Merece atenção especial o editorial
hodierno do Estado de S. Paulo, a propósito da prisão preventiva mantida
pelo TRF 3º dos irmãos Joesley e Wesley Batista, decretada pelo Juiz da 6ª Vara
Federal de São Paulo, em inquérito que apura o uso indevido de informação privilegiada
em operação financeira.
Também a nova Procuradora-geral da
República, Raquel Dodge, enviou parecer ao STF a favor da manutenção da prisão
preventiva de Joesley Batista e de Ricardo Saud, decretada pelo Ministro Luiz
Edson Fachin após o então procurador-geral
Rodrigo Janot, relatar de gravação
com indícios de irregularidade, no que tange à notória colaboração
premiada dos dois indigitados acima com
a PGR.
Diante da impressão de que a Justiça
afinal conseguiu superar sua tradicional morosidade, é importante, no entanto,
ter presente que a ocorrência de tais melhorias foi produto de mudanças na
legislação, que terá permitido aos responsáveis agilizar as investigações.

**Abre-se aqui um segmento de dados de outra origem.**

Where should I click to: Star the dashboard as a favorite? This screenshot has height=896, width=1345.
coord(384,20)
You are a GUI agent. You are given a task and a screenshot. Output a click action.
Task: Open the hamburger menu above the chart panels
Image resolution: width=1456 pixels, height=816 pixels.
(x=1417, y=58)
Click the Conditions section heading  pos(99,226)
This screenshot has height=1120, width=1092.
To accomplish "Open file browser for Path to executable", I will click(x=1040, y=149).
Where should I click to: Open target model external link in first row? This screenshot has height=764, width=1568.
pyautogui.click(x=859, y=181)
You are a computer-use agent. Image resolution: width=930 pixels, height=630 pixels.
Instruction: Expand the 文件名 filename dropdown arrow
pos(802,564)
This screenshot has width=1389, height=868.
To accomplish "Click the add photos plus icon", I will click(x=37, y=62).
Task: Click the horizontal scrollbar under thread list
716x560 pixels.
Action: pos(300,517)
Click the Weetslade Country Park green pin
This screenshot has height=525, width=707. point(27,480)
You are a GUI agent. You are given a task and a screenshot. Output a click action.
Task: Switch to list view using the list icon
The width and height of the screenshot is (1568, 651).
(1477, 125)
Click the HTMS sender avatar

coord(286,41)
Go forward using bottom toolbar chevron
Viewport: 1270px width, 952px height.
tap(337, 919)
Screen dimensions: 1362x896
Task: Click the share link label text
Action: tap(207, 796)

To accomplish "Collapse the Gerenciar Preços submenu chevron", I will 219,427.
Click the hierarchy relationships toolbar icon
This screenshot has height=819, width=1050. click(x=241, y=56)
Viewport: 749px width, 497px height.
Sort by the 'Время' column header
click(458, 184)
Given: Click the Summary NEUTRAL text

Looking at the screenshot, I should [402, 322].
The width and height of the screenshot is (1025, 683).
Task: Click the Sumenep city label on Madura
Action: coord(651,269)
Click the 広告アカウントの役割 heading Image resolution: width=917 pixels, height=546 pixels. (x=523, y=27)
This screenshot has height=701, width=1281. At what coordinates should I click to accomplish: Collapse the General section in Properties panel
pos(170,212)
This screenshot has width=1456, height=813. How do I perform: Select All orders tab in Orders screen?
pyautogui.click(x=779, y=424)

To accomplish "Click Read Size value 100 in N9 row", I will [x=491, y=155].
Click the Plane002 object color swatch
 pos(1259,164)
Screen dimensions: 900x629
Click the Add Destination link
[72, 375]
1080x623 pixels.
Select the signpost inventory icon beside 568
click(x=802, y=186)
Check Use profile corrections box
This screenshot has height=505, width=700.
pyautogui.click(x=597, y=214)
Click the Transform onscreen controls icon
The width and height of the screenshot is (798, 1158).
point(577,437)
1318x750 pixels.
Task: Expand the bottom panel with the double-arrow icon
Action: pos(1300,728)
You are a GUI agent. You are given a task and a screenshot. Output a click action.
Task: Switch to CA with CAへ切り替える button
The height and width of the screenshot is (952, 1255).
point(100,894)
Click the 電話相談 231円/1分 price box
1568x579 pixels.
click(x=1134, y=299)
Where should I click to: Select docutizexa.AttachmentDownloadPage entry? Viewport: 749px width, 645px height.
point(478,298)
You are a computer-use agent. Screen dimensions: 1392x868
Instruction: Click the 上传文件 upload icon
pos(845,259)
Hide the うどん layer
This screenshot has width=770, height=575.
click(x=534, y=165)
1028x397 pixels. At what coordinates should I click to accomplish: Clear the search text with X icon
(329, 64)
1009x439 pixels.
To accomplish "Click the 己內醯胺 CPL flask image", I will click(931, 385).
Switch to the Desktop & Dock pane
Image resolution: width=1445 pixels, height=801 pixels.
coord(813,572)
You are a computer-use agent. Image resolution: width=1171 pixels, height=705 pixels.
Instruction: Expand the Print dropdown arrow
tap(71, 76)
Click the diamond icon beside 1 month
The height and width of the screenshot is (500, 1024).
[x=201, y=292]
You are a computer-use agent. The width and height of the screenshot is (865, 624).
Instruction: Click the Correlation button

Como enfatiza, no entanto, o Estadão
nem todas as mudanças na lei penal e processual penal merecem aplausos
irrestritos. Com efeito, e dependendo de sua interpretação, não poucas dessas
alterações podem configurar um perigoso atropelo do devido processo penal.
É o que estaria ocorrendo com a Lei
12.403/11, que ampliou a aplicação das chamadas medidas cautelares. Nesse
sentido, a legislação passou a permitir, dentro de caráter de normalidade - e
não como exceção - a antecipação de medidas que deveriam ser aplicadas apenas
no fim do devido processo legal.
Sob tal pressuposto, se a prisão é
uma pena, habitualmente ela deve ser aplicada somente depois de o Estado
comprovar, por meio do cumprimento rigoroso do processo penal, quem foi o
criminoso. Ao aplicar medidas
restritivas de liberdade no início do processo penal - e, às vezes, antes mesmo
do processo, em fase investigativa -, fere-se o princípio da presunção de
inocência, dando por certo que o réu, ou o investigado, é culpado.
Dentro desse tortuoso raciocínio,
o uso generalizado da prisão preventiva no País nos últimos tempos evidencia
que ela se tornou uma antecipação de pena, o que é manifestamente ilegal. Com
frequência, por conseguinte, veem-se pedidos de prisão do Ministério Público
sem uma mínima fundamentação, havendo apenas alusões a eventuais e genéricos
riscos à investigação, à instrução criminal, à ordem pública e à aplicação da
Lei penal. Não raro, o raciocínio de
fundo é simplório: o réu é culpado e, portanto, ele tentará destruir as provas
e, nesse contexto, será preferível prendê-lo...
Esta Lei nº 12.403/11 exige,
em verdade, aplicação cuidadosa. Pois ela permite ao Juiz, em caso de
descumprimento de medida cautelar, decretar a prisão preventiva do acusado,
ainda que a pena prevista para o suposto crime não seja a prisão de seu autor
(!). Antes de ser condenado, o acusado poderia, em tese, receber uma pena mais
pesada do que aquela que poderia receber ao final do processo - o que é um
óbvio contrassenso.
Por certo, às vezes, a prisão
preventiva será necessária. O que não se pode fazer é transformá-la em
algo habitual, como se ela solucionasse o problema da impunidade. A
solução é justamente fazer cumprir o processo penals. Não é apenas prender.
Essa antecipação das
consequências do processo penal - o fenômeno que juristas chamam de "cautelarização do processo" - induz a grave erro. Transmite a impressão de que a justiça foi
feita quando, em verdade, ela ainda está em suas fases iniciais.
Ora, sem processo, não há
justiça possível. Os atalhos para a
eficácia do Judiciário são, na verdade, caminhos para o arbítrio.
( Fonte: O Estado de S.
Paulo )
Creio este editorial como
de grande importância. A antecipação da pena - na sua face virtual - é decerto
uma simplificação perigosa e cômoda para tentar diluir a difundida impressão da
morosidade na Justiça. É preferível que a justiça seja lenta, ao invés de
demasiado rápida, para que se evite a injustiça do pré-carimbo de culpado.